We have used the senses of sound, sight and imagination in texts so far. Using them together helps us unlock a bit of visual humor Shakespeare may be creating as Juliet’s speech ends. The audience will already be prepared to catch a visual, as they have been watching Romeo’s reactions.

The visual humor comes in the midst of the transition from Juliet speaking to Romeo. Notice that while her lines have all conformed to the regular iambic pentameter pattern, Romeo’s first line has only four iambs.

Juliet

Which the dark night has so discovered.

Romeo

Lady, by yonder moon I vow

It’s not a shared line, but a short one.

Which may indicate there is a silent iamb, or a pause.

Why would Romeo pause? And where? At the beginning of the line or at the end?

It doesn’t make sense for him to pause at the end, while he is in the midst of this thought

Romeo

Lady, by yonder moon I vow [pause]

That tips with silver all these fruit tree tops.

Is there a reason he might pause at the start?

Look at Juliet’s lines as she concludes her thought.

Juliet

But that thou overheard’st ere I was ware

My true love’s passion, therefore pardon me,

And not impute this yielding to light love

Which the dark night hath so discovered.

Listen to the consonants that get repeated:

that, thou

was, ware

passion, pardon, impute

light, love

Those are all consonants that require one to really move one’s mouth and lips.

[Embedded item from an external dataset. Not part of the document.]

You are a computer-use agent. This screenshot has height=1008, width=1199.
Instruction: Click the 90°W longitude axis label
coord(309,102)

Couple that, as we did to find the kissing in the Party scene, with the puckering vowels in

true, impute, to

And it may be that Romeo isn’t paying attention to what Juliet is saying, but to what she looks like as she speaks —-

Say her lines, and feel how much she is either smiling or puckering as she speaks.

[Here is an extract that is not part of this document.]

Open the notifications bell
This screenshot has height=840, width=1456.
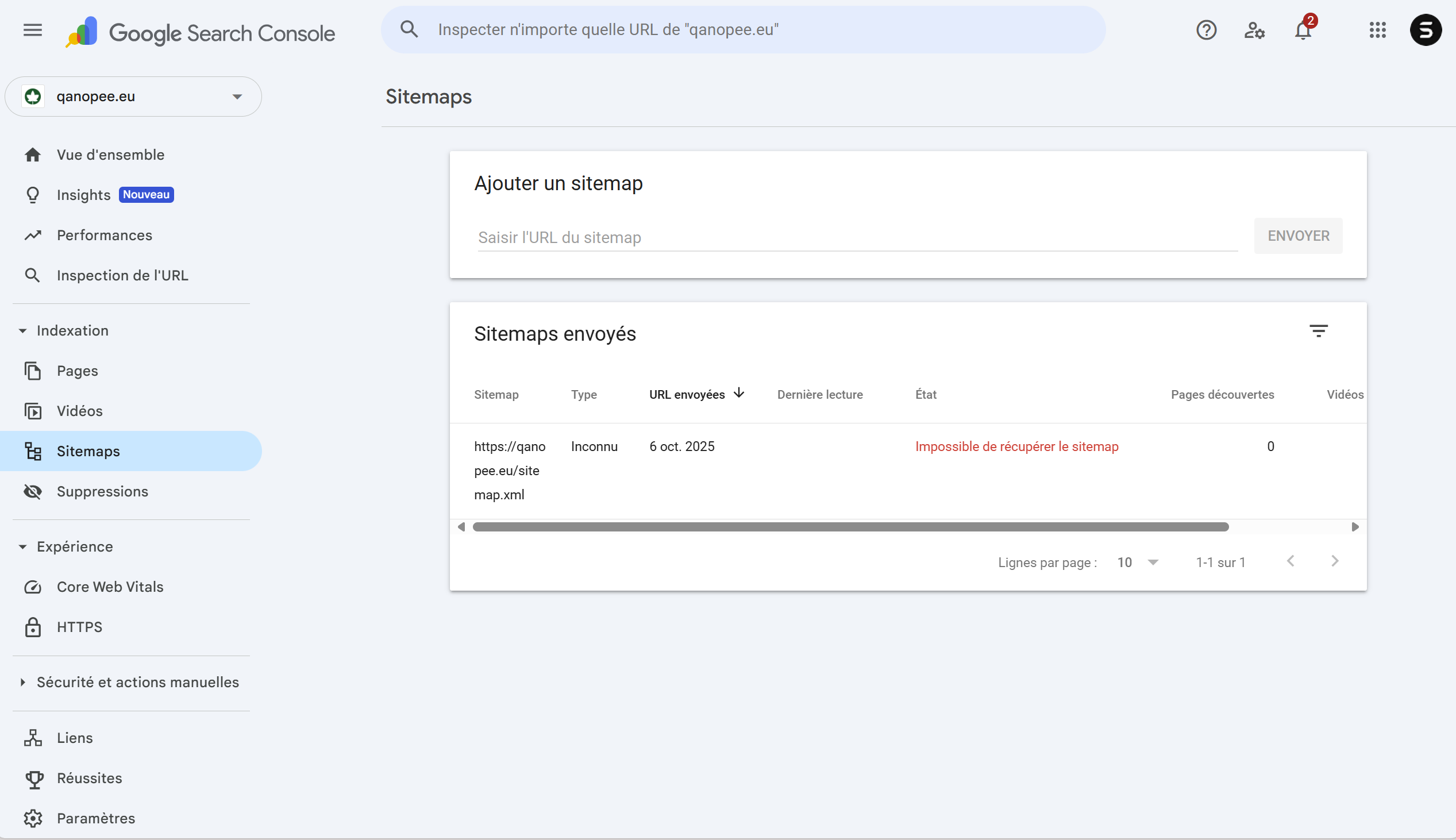pyautogui.click(x=1303, y=30)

That pause may be because Romeo is caught off guard. The rhythm of the line is not as we might normally pronounce it. If it were prose, it would be said like this:

/ - - / - / - /

Lady, by yonder moon I vow…

In verse, with a silent iamb at the start, it is said like this:

- / - / - / - / - /

[pause] Lady, by yonder moon I vow

This may indicate he’s been caught off-guard and maybe a bit off-balance as he realizes Juliet is done and he can finally say what he’s been waiting to say all this time. The more the actor registers being caught off-guard, the funnier that pause can be.